Лиза выждала несколько минут, прежде чем выйти из подворотни. Совсем рядом виднелись изящные очертания церкви Сант-Элиджио-дельи-Орефичи. Значит, она была неподалеку от дома.

Она не думала, как будет объяснять свое отсутствие синьору Фальконе, а Чекине – пропажу ее платья. Она не думала даже о Джузеппе. Она просто благодарила Бога за то, что в ее жизни случился этот день.

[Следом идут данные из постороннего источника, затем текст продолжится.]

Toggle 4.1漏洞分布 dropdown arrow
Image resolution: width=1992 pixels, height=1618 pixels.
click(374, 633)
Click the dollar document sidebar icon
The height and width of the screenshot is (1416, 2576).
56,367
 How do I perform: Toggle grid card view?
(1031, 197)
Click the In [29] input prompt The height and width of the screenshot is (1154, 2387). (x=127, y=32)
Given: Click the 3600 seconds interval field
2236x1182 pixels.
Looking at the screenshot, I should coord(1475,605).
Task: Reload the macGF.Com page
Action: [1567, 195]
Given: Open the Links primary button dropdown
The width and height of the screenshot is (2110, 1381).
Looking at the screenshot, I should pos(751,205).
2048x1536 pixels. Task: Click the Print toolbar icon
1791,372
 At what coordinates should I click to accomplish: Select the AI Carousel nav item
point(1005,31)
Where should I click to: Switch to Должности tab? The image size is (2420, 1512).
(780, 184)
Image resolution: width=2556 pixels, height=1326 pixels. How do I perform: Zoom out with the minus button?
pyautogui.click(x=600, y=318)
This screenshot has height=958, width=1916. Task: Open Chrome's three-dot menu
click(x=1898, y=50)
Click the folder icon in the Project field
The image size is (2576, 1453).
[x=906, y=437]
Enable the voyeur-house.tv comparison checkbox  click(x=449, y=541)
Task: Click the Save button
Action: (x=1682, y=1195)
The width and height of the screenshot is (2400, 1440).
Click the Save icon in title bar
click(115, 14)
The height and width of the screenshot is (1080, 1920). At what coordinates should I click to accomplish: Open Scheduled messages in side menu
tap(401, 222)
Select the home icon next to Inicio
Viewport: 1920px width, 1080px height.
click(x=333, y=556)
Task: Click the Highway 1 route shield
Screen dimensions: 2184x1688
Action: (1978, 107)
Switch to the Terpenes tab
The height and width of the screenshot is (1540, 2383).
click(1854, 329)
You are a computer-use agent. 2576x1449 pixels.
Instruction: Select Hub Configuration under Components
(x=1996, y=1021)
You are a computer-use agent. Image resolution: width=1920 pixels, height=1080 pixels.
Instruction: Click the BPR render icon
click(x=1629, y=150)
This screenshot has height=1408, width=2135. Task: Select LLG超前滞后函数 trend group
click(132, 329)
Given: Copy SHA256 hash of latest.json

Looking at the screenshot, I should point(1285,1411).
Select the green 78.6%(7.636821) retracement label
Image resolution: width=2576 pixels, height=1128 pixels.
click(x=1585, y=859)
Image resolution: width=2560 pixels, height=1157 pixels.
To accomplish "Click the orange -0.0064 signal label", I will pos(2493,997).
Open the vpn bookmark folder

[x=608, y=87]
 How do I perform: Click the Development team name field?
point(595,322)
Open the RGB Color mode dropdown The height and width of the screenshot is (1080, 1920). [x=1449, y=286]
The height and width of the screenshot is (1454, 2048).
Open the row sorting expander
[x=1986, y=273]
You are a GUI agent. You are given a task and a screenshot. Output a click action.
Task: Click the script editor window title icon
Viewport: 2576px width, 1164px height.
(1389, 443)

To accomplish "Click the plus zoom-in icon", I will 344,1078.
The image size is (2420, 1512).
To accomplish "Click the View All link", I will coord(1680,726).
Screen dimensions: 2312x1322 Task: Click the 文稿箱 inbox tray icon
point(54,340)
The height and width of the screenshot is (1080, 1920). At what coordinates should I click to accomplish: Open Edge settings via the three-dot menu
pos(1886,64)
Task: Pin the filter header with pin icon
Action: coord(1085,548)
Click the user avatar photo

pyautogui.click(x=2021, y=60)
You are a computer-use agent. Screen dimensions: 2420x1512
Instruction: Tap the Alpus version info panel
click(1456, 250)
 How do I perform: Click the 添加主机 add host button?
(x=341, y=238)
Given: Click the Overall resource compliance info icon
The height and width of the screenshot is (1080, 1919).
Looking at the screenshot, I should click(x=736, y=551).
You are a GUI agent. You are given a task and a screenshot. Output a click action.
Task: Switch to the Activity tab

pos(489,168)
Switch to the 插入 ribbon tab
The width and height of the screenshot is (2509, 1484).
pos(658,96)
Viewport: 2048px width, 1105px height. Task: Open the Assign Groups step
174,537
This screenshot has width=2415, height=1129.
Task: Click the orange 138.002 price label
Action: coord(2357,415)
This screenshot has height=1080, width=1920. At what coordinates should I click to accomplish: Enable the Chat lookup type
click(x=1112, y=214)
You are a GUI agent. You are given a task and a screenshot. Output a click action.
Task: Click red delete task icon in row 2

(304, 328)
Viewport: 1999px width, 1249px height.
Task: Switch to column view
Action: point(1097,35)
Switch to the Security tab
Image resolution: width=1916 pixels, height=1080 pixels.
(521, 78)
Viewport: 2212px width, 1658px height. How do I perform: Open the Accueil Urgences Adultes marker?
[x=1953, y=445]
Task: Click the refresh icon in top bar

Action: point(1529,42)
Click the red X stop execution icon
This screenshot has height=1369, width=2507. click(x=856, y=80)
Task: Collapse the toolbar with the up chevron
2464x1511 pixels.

«Addio» – это значит «прощай»…

Глава 7

Ночные тайны

Было уже вовсе темно, когда Лиза добралась до дому. Осторожно ведя ладонью по изгороди, нашарила наконец пролом среди плит ракушечника и, подоткнув юбки повыше, пробралась в сад, думая только о том, как бы не разорвать, не попортить платье. Наверное, придется теперь отдать его Чекине, чтобы хоть как-то загладить свою вину. Это будет хорошее возмещение. Ей было ничуть не жаль подарка Беппо: память об этом дне, о глазах странного юноши, о его голосе, таком же мягком, бархатном, таинственном, как эти глаза, Лиза знала, останется с нею навсегда.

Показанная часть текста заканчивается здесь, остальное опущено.